Required work -
Please repeat nothing except the lines from the one containing "Screen dimensions: 880x418" through the end of the records, exactly and without pictures.

Material to process -
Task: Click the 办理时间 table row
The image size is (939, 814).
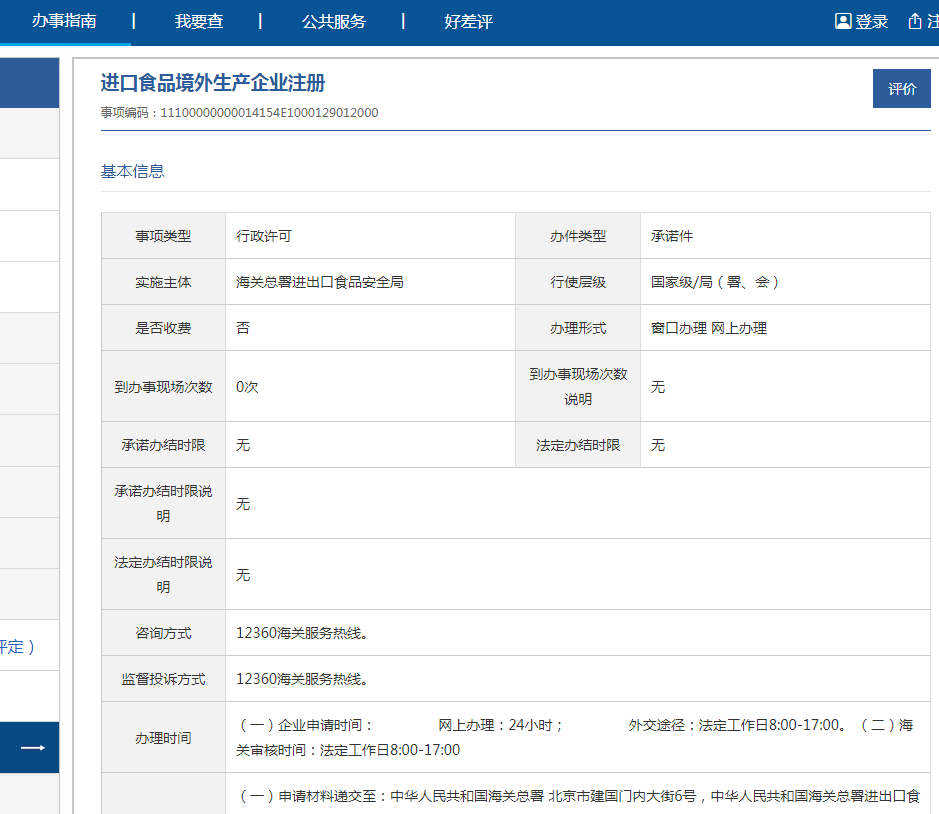Action: tap(161, 737)
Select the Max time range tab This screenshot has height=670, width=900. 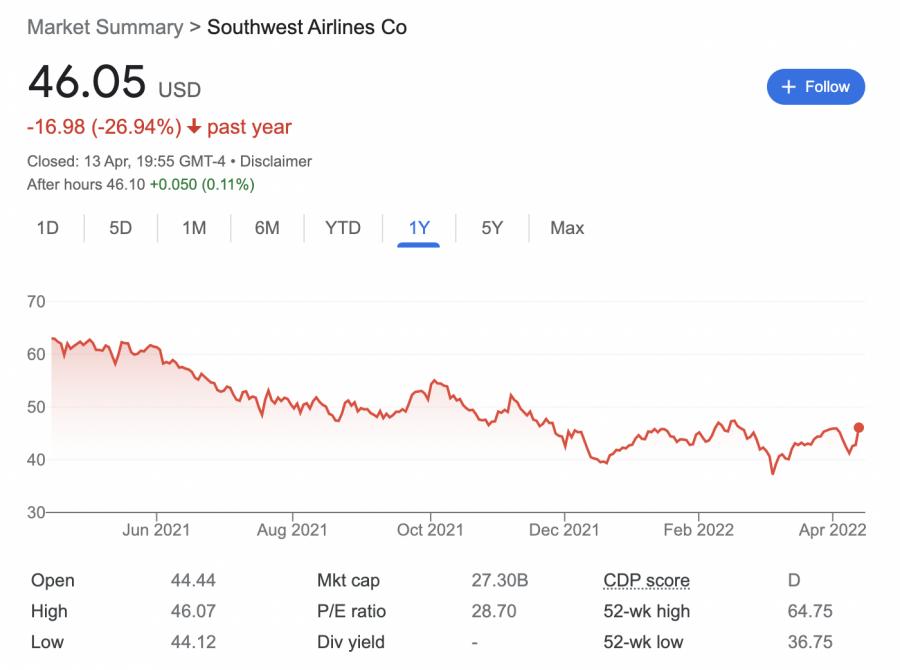click(x=567, y=228)
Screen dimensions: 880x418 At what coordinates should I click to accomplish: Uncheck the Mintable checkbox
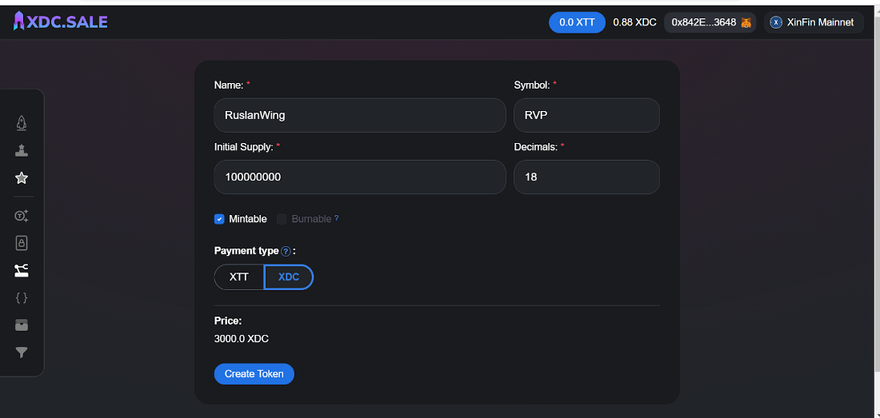pyautogui.click(x=219, y=219)
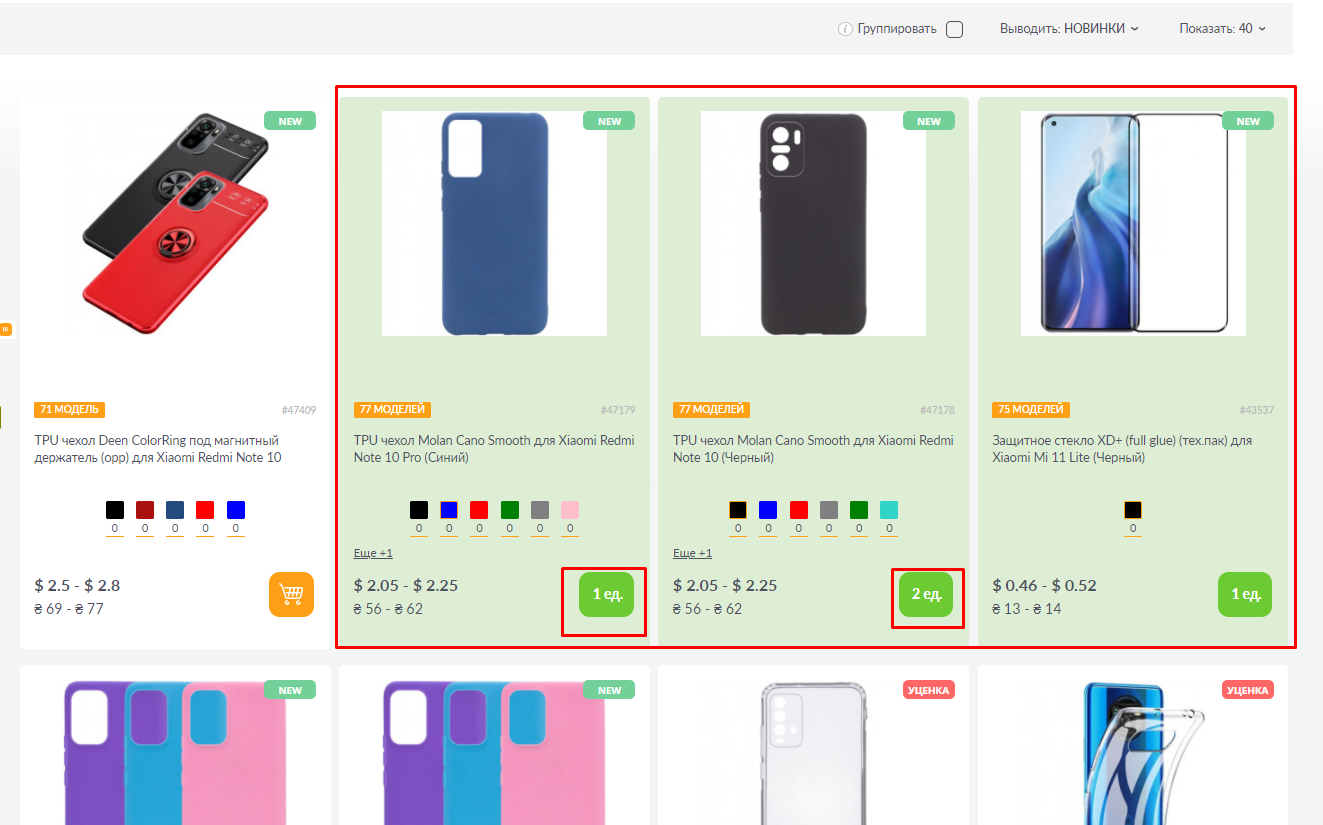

Exercise response -
Screen dimensions: 880x418 At what coordinates should I click to accomplish: Uncheck the Mintable checkbox
pyautogui.click(x=219, y=219)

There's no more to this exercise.